The researchers compared patients from the no-radiation arm of the British Columbia trial (123 women, all premenopausal) with similar patients (505 women 50 years of age or younger) who received mastectomy and chemotherapy but no radiation as part of M.D. Anderson Cancer Center clinical trials.
The median number of nodes dissected was 11 in the British Columbia patients and 17 in the M.D. Anderson patients (P < .0001). Other clinical factors such as T stage, nodal status, estrogen-receptor status, and nodal ratio did not differ between the two datasets.
At 15 years, locoregional recurrence rates were significantly different between the two datasets in risk groups classified by the number of positive nodes: 26% (British Columbia) vs 11% (M.D. Anderson) in women with 1 to 3 positive nodes, and 61% vs 30%, respectively, in women with 4 to 9 positive nodes.
However, when patients were reclassified according to nodal ratio, there were no significant differences between the two datasets in the lowest risk cohorts. Nodal ratios of 0% to 10% were associated with locoregional recurrence rates of 15% (British Columbia) and 9% (M.D. Anderson), and nodal ratios of 10% to 20% with locoregional recurrence rates of 25% and 18%, respectively.
The predictive use of nodal ratios is most relevant for patients with 1 to 3 positive nodes because the higher the nodal ratio, the greater the likelihood that the patient had additional positive nodes that were not detected, Dr. Woodward said. For example, if 3 nodes were resected and all were positive, the nodal ratio would be 100% and the chance of there being more positive nodes would be high.
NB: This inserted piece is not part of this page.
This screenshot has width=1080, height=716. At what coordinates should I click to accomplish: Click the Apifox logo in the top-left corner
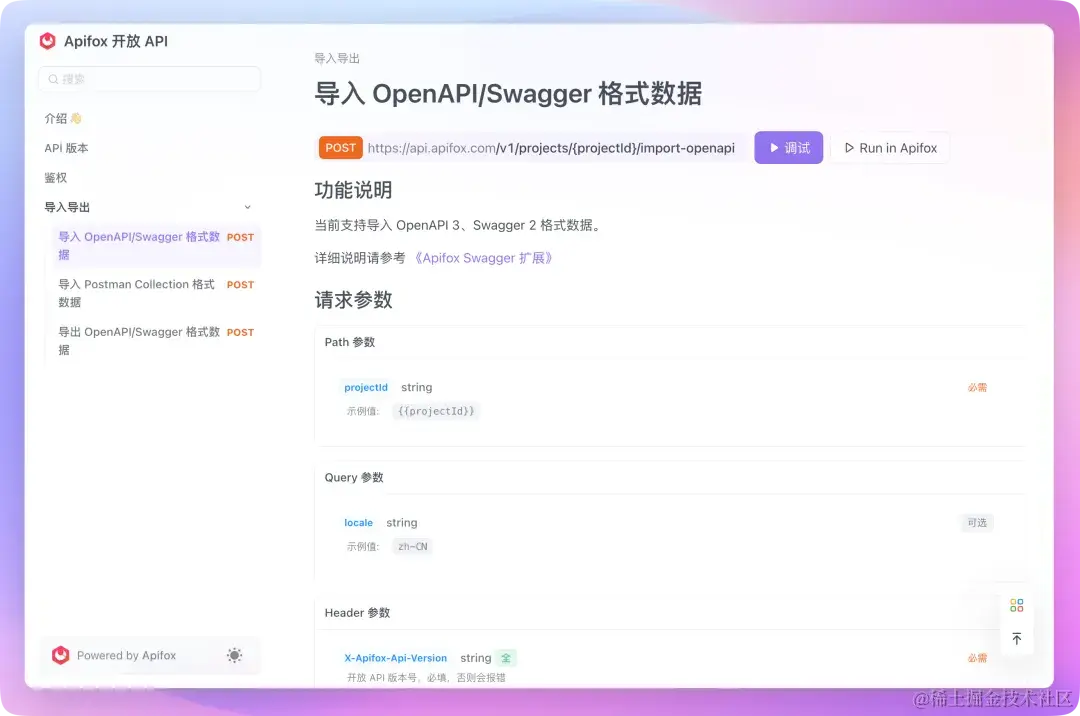pos(47,41)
In a multivariate analysis in the overall cohort, the nodal ratio was the most accurate predictor of local recurrence, with "far and away" the highest hazard ratio, compared with other factors, Dr. Woodward said. "We conclude that the nodal ratio is superior to the absolute number of nodes for grouping patients with similar local failure risks," she said. "Nodal ratios of 20% or higher are associated with a local failure risk that most would agree warrants postmastectomy irradiation."
Patient Survival and Nodal Ratio
Patricia Tai, MD, of the Allan Blair Cancer Center, Regina, Saskatchewan, Canada (abstract 12), and her colleagues looked at nodal ratio in a population database of all breast cancer cases in Saskatchewan with onset between 1981 and 1995, with follow-up information updated in 2005.
The series included 1,255 node-positive patients who had dissection of 10 or more axillary nodes. Nodal ratio was classified as low (25% or less) in 53% of patients, medium (more than 25% up to 75%) in 31% of patients, and high (more than 75%) in 16% of patients.
The nodal ratio was highly predictive of overall survival in a multivariate analysis that also included other known prognostic factors, Dr. Tai said.
Furthermore, the nodal ratio identified subsets of women who benefited from radiation therapy. Regional radiation therapy reduced the rate of locoregional recurrences in women with a medium nodal ratio, but not a low or a high ratio.
Radiotherapy was associated with improved overall survival in women with medium and high but not low nodal ratios, Dr. Tai said. For women with 25% to 75% positive nodes, 10-year overall survival was 48% with radiotherapy and 32% without (P =.006). In women with a high nodal ratio, 10-year overall survival was 19% with radiotherapy and 10% without (P = .008).
Dr. Tai concluded that the nodal ratio is a highly significant prognostic factor in patients who have had adequate axillary dissection. Regional radiotherapy does not benefit those with a low nodal ratio, but does result in significant improvements in survival in those with more than 25% positive nodes.
Take Home Point
In node-positive breast cancer, nodal ratio (number of positive nodes/number of nodes dissected) better predicts treatment outcome than does the absolute number of positive nodes, and may help identify patients who would benefit from postoperative radiotherapy.